Tuesday, May 25, 2004
The Wages of Liberalism
Serving your country party takes a toll
LEADERSHIP. It's hard to know how to respond to Ted Kennedy. The temptation is to laugh bitterly until the bad taste in your mouth makes you feel a little sick at your stomach. On the other hand, there's clearly still something dangerous about a man who evokes such fawning adulation from the objective minions of the media. And since -- hard as it is to believe -- he is a United States Senator, his penchant for blubbering treason while American troops are in the field is concerning. Yet any attempt to analyze his public pronouncements results in dizziness of the kind you experience when your foot tries to land on a step that isn't there. It's impossible to come to grips with a rationale, a philosophy, or a standard of basic decency that just doesn't exist. Teddy says what he says. Who can know what he means by it? Why bother? The moralist who seeks to shame a billygoat is only making a fool of himself. Gigantic as he has become, there isn't much to Ted Kennedy. Appetites. Bluster. Vindictiveness. A few million acquiescent sheep in his home state. And the eternal blind eye of the mainstream media. Fulminating is pointless, which means that laughter is probably the best of a poor lot of responses. Herewith our entry from Shuteye Nation 2000, where all the names have been changed in order to fool no one.

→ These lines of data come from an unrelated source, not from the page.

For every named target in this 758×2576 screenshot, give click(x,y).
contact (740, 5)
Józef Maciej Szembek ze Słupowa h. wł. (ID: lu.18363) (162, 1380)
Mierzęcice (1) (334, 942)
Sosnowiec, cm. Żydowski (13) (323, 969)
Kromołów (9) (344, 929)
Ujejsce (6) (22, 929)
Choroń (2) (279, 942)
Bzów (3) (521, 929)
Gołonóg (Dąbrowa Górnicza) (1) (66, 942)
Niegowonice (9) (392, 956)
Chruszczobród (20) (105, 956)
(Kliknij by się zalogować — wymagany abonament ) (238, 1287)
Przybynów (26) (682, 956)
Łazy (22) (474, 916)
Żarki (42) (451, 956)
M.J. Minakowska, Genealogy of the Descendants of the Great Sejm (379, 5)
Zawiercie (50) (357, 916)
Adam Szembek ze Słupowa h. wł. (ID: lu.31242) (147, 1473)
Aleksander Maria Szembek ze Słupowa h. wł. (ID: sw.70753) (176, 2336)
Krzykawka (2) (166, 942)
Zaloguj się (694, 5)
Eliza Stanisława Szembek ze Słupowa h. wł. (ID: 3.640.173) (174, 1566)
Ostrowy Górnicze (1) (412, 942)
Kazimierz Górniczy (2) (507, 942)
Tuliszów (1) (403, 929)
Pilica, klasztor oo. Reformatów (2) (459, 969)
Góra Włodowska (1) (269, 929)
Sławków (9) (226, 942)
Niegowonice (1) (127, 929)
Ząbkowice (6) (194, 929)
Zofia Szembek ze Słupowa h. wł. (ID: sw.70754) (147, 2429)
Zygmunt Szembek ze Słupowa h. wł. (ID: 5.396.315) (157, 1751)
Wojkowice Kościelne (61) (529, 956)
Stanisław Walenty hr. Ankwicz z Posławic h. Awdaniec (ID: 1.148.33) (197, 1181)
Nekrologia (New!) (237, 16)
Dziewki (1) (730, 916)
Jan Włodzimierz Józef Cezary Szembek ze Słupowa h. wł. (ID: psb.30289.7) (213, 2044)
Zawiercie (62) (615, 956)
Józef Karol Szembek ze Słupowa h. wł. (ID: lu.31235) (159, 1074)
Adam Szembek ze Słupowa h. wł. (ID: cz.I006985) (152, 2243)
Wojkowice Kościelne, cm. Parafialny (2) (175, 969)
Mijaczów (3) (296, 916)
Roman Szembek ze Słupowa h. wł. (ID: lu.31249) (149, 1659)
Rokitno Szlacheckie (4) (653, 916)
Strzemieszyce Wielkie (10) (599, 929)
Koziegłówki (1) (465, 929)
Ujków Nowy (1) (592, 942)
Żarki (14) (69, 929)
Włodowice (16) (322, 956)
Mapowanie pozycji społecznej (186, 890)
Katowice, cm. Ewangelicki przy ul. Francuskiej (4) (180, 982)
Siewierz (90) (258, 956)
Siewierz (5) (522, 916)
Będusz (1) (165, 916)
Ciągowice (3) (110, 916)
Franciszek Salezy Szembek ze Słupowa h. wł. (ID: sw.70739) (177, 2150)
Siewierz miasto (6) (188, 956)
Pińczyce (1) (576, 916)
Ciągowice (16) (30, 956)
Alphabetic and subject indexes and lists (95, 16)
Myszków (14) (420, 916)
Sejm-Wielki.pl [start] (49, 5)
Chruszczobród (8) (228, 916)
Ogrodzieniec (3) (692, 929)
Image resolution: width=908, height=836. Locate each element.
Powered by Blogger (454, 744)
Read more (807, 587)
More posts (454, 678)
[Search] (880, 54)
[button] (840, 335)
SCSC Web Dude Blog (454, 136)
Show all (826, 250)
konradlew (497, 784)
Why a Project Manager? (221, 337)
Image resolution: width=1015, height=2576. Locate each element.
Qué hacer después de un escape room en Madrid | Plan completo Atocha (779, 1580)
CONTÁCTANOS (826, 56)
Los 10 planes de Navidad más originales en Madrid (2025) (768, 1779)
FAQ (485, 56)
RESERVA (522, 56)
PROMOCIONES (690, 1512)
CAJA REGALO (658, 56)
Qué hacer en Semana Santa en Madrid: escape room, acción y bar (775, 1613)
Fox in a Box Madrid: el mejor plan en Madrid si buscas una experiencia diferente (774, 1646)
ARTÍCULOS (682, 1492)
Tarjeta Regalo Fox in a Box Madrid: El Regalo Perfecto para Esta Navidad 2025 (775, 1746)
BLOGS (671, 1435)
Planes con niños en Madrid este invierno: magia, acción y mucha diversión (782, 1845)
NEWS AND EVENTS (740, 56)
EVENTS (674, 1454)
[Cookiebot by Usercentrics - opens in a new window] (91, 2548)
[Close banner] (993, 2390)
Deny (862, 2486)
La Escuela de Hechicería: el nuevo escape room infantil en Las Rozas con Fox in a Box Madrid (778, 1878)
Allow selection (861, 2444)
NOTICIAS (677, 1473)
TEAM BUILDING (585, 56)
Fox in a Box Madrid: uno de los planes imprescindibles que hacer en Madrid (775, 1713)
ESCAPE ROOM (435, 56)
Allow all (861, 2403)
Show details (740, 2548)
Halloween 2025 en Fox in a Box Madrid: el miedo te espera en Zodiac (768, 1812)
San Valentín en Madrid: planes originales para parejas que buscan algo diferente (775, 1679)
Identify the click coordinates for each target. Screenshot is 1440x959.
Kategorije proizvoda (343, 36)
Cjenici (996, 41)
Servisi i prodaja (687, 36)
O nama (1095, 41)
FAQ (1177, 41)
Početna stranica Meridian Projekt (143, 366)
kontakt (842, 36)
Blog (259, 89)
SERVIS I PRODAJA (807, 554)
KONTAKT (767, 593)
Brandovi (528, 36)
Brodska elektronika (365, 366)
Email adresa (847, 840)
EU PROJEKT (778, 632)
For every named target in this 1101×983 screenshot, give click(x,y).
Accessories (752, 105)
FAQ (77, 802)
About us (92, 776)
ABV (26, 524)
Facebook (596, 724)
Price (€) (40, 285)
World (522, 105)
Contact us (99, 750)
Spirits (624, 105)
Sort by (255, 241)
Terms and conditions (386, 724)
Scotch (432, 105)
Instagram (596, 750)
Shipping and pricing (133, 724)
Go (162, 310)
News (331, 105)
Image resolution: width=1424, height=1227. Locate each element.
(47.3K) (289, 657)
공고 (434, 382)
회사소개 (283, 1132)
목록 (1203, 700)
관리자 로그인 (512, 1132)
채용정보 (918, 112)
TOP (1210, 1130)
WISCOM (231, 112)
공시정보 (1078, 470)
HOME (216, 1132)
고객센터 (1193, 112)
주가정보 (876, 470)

Teddy Schwartzenkennedy*. U.S. Senator from Machusetts and, formerly, the stupidest member of Ameria's most famous political family. Like everybody else in the family, he thought he was supposed to be Presdent of the United State, but he postponed doing it for awhile because he didn't want to get shot while he was still young enough to drink and have sex with anything in a skirt. By the time he decided to go ahead and be Presdent, the rules had changed and it wasn't enough to just be a Schwartzenkennedy—you also had to get the mass media's permission to run by convincing them you had a vision or something. What Teddy had was double vision, which didn't qualify at the time, and so he went back to drinking and screwing until he weighed four hundred pounds and girls started getting killed having sex with him... unless that was earlier in his career. Anyway, somebody made him stop drinking and screwing, and he turned over a new leaf by getting married and losing five pounds. Eventually he got so dignified that he didn't have a lot to say about the sex scandal and the perjury and the rest of it. But it's probably safe to assume he was more tolerant of the Presdent's private life than some of his senate colleagues.
*Originally, the 'schwartzen,' was silent, but it's gotten consistently louder over the years, until by now it's practically deafening.